Collection entries:
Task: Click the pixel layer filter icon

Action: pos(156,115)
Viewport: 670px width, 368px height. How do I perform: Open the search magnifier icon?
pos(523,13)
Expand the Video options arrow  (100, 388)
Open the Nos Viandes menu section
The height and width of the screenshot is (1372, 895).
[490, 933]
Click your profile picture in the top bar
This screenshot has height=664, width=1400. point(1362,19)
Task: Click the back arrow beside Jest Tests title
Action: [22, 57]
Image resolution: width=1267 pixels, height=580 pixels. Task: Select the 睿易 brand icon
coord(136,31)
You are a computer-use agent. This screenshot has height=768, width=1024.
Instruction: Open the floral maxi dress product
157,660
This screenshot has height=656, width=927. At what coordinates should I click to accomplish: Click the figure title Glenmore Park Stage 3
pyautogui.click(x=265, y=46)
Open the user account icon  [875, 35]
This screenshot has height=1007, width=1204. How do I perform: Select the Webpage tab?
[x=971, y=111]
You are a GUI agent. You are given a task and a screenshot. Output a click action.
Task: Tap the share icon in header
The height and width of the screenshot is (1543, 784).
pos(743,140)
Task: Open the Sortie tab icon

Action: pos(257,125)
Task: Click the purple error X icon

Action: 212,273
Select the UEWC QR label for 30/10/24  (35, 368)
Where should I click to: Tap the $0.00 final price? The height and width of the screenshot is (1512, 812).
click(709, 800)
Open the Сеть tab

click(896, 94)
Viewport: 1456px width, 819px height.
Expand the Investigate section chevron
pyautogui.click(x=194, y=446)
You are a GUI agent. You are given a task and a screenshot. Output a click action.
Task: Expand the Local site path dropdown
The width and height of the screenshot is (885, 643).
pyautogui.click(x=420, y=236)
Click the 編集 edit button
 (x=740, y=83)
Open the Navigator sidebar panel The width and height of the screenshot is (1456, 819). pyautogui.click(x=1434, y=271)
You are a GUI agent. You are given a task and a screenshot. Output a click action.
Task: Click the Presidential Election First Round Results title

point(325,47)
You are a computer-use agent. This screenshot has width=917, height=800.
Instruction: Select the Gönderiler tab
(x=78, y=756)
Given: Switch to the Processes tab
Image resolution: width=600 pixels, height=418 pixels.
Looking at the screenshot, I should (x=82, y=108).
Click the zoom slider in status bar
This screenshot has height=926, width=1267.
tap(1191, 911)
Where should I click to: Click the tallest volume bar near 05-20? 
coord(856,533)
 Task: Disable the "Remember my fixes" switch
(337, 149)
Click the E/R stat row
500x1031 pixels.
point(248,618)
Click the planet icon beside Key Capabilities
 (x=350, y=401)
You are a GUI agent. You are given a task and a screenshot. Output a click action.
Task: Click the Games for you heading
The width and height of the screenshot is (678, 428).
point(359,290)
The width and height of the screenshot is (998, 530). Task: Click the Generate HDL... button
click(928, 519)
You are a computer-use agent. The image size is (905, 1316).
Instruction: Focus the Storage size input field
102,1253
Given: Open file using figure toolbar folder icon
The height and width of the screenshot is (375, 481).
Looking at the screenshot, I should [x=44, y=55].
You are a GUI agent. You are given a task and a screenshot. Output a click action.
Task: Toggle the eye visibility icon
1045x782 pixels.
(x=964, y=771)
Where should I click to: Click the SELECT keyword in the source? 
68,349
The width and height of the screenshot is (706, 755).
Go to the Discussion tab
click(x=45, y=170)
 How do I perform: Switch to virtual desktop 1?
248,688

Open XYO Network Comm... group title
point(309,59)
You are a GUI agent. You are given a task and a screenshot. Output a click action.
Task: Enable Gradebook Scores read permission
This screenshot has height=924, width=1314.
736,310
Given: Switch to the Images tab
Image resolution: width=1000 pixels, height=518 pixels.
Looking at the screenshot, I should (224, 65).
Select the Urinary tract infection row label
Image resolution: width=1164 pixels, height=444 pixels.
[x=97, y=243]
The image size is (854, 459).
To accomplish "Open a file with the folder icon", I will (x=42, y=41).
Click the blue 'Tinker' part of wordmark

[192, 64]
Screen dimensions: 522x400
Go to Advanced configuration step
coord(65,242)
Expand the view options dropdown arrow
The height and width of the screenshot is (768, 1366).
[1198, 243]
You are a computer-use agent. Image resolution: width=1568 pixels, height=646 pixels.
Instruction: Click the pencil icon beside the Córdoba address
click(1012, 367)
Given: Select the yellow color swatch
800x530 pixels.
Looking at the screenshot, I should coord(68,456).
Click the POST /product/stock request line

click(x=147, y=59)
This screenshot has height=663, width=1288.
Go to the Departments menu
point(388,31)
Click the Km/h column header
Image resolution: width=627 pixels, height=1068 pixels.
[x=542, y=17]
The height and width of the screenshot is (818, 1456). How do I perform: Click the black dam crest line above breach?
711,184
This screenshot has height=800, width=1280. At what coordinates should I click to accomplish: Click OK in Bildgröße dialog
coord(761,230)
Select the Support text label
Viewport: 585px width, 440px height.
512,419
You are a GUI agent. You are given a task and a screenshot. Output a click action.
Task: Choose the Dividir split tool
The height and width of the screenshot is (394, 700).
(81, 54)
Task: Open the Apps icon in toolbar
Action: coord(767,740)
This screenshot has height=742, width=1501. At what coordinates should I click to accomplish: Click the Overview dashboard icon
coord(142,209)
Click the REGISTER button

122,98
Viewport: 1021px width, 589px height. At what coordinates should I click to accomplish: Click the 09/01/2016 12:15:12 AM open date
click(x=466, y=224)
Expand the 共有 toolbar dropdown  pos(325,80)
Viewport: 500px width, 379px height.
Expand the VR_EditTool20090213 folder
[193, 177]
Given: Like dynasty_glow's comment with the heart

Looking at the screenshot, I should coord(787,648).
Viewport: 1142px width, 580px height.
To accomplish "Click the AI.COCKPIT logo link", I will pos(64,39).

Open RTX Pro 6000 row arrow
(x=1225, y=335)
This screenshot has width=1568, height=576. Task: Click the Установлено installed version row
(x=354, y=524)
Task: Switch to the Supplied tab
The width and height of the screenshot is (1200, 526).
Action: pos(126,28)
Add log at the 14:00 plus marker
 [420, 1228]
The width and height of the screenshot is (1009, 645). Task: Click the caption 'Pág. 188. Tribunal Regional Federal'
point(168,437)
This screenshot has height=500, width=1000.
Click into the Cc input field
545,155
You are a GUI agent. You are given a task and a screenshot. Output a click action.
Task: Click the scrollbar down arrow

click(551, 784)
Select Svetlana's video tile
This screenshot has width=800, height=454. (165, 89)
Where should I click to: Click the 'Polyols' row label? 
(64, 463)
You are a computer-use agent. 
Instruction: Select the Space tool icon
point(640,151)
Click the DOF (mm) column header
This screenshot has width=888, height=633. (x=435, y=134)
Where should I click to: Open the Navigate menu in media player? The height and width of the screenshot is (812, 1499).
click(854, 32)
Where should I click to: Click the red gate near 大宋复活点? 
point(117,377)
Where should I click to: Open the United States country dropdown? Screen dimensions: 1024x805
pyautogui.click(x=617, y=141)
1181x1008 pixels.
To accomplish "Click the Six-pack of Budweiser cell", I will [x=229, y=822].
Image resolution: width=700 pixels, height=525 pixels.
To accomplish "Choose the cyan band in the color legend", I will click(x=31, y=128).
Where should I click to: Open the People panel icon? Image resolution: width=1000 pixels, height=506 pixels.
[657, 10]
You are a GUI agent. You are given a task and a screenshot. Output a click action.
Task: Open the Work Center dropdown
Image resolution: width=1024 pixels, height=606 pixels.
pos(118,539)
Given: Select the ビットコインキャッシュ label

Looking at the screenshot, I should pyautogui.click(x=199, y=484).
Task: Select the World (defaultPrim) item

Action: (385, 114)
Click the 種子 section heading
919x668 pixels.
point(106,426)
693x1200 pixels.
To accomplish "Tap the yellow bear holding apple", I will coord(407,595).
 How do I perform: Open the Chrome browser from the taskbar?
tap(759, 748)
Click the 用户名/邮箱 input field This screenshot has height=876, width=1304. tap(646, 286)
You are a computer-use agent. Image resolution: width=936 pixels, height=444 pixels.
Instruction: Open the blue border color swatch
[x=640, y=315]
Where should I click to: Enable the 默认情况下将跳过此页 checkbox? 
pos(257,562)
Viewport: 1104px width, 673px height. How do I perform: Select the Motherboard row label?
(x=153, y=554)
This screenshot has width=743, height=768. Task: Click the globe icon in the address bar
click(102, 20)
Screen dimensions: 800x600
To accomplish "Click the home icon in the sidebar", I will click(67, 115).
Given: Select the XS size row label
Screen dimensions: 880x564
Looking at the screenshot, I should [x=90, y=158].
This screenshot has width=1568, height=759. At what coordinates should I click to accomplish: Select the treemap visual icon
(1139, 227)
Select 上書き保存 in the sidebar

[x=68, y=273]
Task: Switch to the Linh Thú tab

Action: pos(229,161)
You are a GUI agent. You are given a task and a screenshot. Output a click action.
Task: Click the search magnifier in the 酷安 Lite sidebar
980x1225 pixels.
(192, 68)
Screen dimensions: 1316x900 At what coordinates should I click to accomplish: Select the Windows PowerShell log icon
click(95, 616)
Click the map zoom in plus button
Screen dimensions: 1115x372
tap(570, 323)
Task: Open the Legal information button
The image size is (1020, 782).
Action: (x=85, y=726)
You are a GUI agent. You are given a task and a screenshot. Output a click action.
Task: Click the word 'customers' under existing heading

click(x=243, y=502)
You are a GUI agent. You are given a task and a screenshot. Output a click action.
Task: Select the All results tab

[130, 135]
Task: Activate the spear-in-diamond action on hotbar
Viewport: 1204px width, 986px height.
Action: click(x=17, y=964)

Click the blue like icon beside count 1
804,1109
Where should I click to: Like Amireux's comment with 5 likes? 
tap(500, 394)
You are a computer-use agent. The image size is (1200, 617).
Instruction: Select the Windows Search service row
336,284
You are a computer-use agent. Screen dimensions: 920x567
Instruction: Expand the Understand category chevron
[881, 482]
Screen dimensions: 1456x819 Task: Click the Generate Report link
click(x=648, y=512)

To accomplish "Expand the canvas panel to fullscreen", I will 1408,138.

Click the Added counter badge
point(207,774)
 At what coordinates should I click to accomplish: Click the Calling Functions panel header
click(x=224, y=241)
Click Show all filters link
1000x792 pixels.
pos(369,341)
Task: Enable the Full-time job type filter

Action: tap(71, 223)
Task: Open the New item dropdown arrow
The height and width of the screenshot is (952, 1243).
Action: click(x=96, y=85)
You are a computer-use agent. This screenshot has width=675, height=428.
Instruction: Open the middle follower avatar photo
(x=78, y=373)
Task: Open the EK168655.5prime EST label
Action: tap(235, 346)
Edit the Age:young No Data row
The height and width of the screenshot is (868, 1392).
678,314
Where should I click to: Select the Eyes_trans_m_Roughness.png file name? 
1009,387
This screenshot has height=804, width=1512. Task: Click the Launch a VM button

--- EXERCISE GOAL ---
Rewrite the rows from the line with "Click the blue 'Tinker' part of wordmark" up to and including the line with "click(x=147, y=59)" as a JSON list of strings, one string per line, leaving out blank lines.

--- RESPONSE BELOW ---
[
  "Click the blue 'Tinker' part of wordmark",
  "[192, 64]",
  "Screen dimensions: 522x400",
  "Go to Advanced configuration step",
  "coord(65,242)",
  "Expand the view options dropdown arrow",
  "The height and width of the screenshot is (768, 1366).",
  "[1198, 243]",
  "You are a computer-use agent. Image resolution: width=1568 pixels, height=646 pixels.",
  "Instruction: Click the pencil icon beside the Córdoba address",
  "click(1012, 367)",
  "Given: Select the yellow color swatch",
  "800x530 pixels.",
  "Looking at the screenshot, I should coord(68,456).",
  "Click the POST /product/stock request line",
  "click(x=147, y=59)"
]